Denver Startup Week kicks off with talks about the ‘State of the Startup Ecosystem’
Getting community leaders to better communicate, sharing resources among entrepreneurs and better supporting businesses during the “death valley” phase are some of the ideas shared for improving Denver’s startup company ecosystem on the first day of Denver Startup Week.
Denver Startup Week kicked off on Monday with a jam-packed schedule of events poised to tackle issues from the ramifications of artificial intelligence to diversifying startups to finding capital. The free event draws thousands downtown annually to discuss all things startups.
One of the week’s first sessions was dubbed the “State of the Startup Ecosystem” moderated by YJ Lin of Dell for Startups. The crowd gathered at startup week’s headquarters heard from a panel comprised of: Michael Bevis of the Denver Economic Development and Opportunity office (DEDO); Kate Bailey of the professional network TARRA; startup week’s Community Chair Dianne Myles; Carrie Thomas-Omáur of Colorado Startups, and Diane Bailey of the Founder Institute.

Asked what challenges in the local startup ecosystem they would like to fix, Thomas-Omáur said Denver has the resources and accessibility to support startups but that community leaders need to communicate with one another better.
“Denver very much is in silos,” Thomas-Omáur said.
Myles said founders can be hesitant to share information and resources with one another, but encouraged startups to lean on one another in their search for resources.
“The perception is that we are all fighting for the same resources,” she said. “I think that’s a false perception.”
Colorado has the second highest percentage of women in business in the nation, Kate Bailey said, but cautioned that roughly 20% of women-founded businesses will not survive past the first year and 15% will not survive past five years — urging better support for startups on their road to profitability.
“Once you hit that death valley of growth, that is where the resources dry up,” she said.
Many cities across the U.S. struggle to coordinate the local government, economic development agencies and the private sector, Bevis said, who added DEDO has resources to help startups survive their death valley phase.
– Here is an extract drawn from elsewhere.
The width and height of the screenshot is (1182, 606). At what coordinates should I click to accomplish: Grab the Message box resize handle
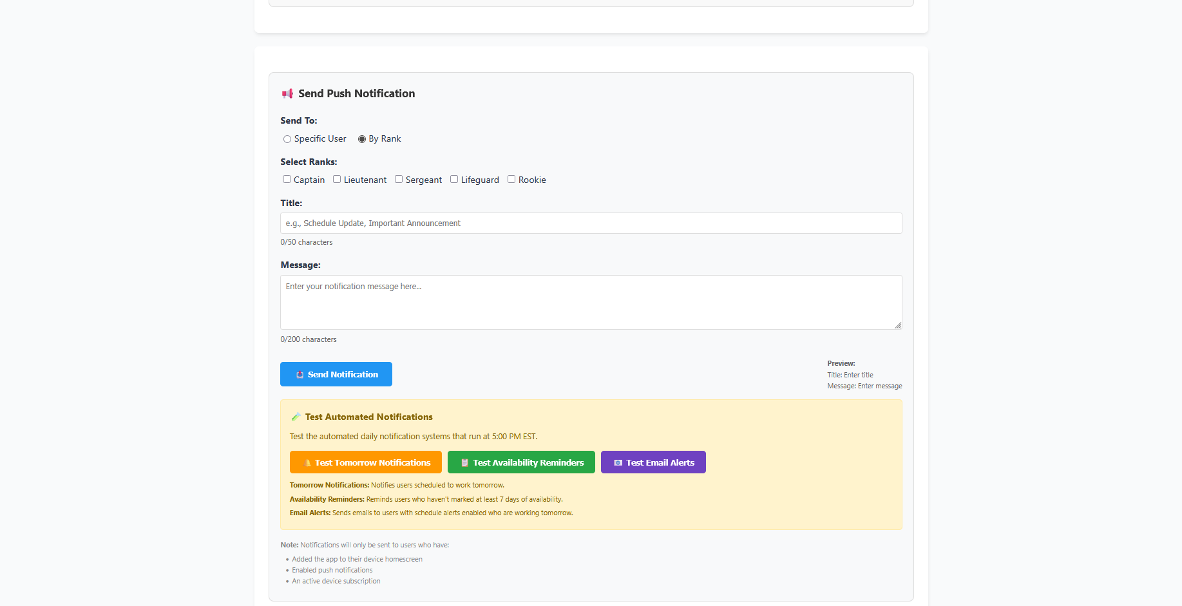pyautogui.click(x=898, y=325)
Lin also asked panelists to reflect on where Denver’s startup ecosystem been, and where it is going.
The city has done a good job in the past two decades of diversifying its economy, Bevis said, growing beyond the oil and gas industries and growing particularly in the tech sector. The city is also expanding resources to support BIPOC (Black, Indigenous, People of Color) and underrepresented founders, he said.
“We want to see an increase in that because we know that those founders create really strong economies,” he said.
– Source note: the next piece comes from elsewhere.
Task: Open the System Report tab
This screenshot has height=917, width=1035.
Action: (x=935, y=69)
Denver’s startup ecosystem is still in its “toddler phase,” Kates Bailey said, framing that as an opportunity to create an ecosystem that has diversity “written into its code.”
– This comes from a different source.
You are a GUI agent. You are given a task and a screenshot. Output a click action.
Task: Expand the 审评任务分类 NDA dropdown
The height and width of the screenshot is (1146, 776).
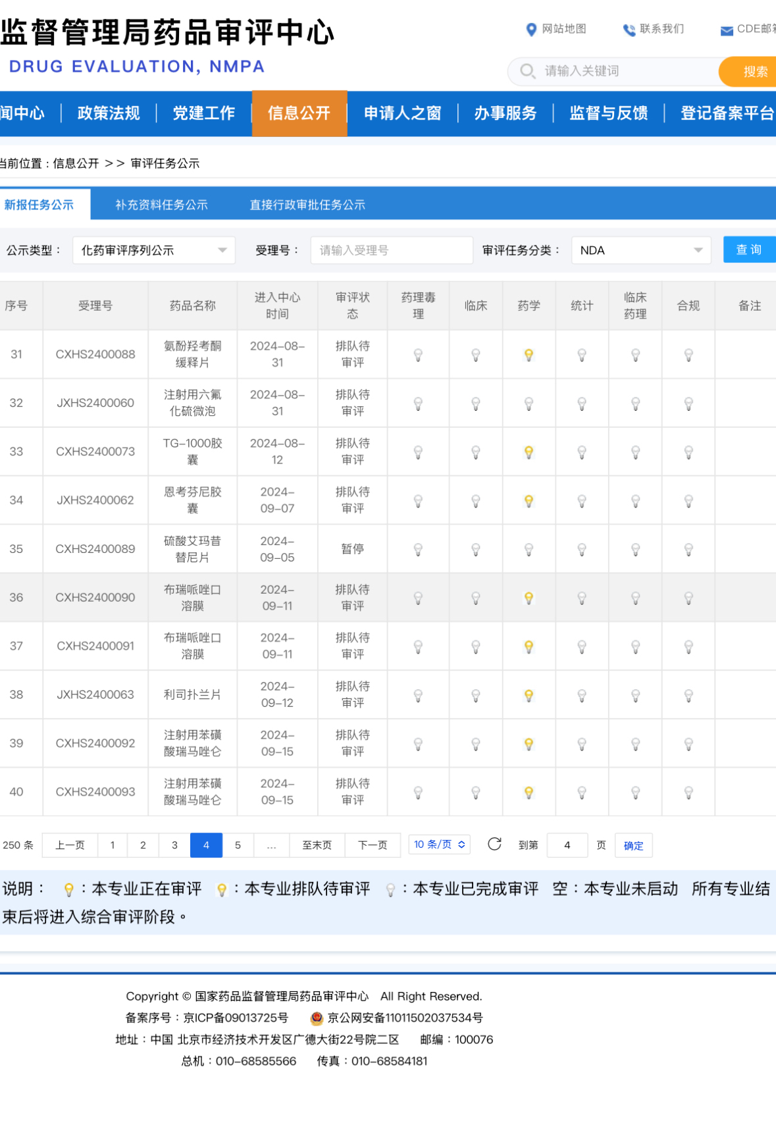pos(640,250)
Myles spoke about the detrimental impact COVID-19 had on small businesses and businesses owned by people of color, a worrisome aspect of the pandemic’s fallout when “we know that small business is an economic driver in any community.”
Denver is starting to have better conversations about investing in BIPOC founders and providing those entrepreneurs with a support system, Myles said, also discussing how the nation as a whole is experiencing distress because “we have kept a lot of people out of generating and creating wealth.”
When one portion of a community is creating wealth and another is shut out of opportunity, Myles said, that community is “destined to fail.”
Denver Startup Week continues through Friday. To register for the free events, and for a schedule, visit denverstartupweek.org.